It is precisely this overstepping of boundaries that makes Once Upon A Time in China a brilliant text in a post-colonial discourse. While there are many wonderful media outputs in the realm of colonial critiques, many spend time completely reviling its existence while somehow suggesting that it is a memory that can be removed from a nation space. As many post-colonial theorist note, however, bodies in these spaces are irreversibly affected by the oppression and can not exist in a state of mind that is "before" the colonial presence. Indeed, once the imperialist body has acted itself upon a space, it is near impossible for a person of even generations later to not be affected by its aftermath. A film like Once Upon A Time in China manages to realize this idea.
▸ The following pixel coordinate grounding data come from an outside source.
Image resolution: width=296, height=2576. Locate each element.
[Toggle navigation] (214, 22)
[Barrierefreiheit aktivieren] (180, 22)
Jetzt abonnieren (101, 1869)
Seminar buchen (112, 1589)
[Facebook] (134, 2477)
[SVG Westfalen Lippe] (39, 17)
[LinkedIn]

The characters, seem to accept that since colonial occupation has occurred to believe that a case in which it will disappear could follow is absolutely foolish. Instead, the characters, particularly Bucktooth and Siu-kwan choose to learn the elements of the imperialist force that will only benefit them, particularly the extension of a new language. The style and other elements which occur are more cultural hybridity than oppression, although a case could be made that given their covering of the colonized body it takes on a degree of oppression. The narrative, however, rejects this by showing characters who are indeed intent on only exploiting the Chinese bodies, or completely ignoring their presence in a situation, as is the case when the British and American soldiers begin a shootout completely dismissive of the Chinese royalty in the midst of the battle. Considering this reading, Wong becomes a figure of unadulterated nativeness, his opening dance inside the Dragon kite affirm his nearly mythic attachment to his nation's traditions, yet, as much as he struggles to keep the affects of imperialism from invading upon his world, he accepts the inevitability when those around him slowly appropriate English words and clothing into their daily engagements. One is led to believe that in the closing moments of the film when he is wearing a suit that he is doing so by choice, because in the process he still possesses the skills of ancient martial arts and an unwavering concern for what is best for his people and his nation as a whole.
Key Scene: The dancing dragon scene is truly something of cinematic wonder, that sets up a work of lofty ambition, which, for the most part, delivers.
A great film to seek out for rental and yet another Jet Li film to possess marvelous cinematography.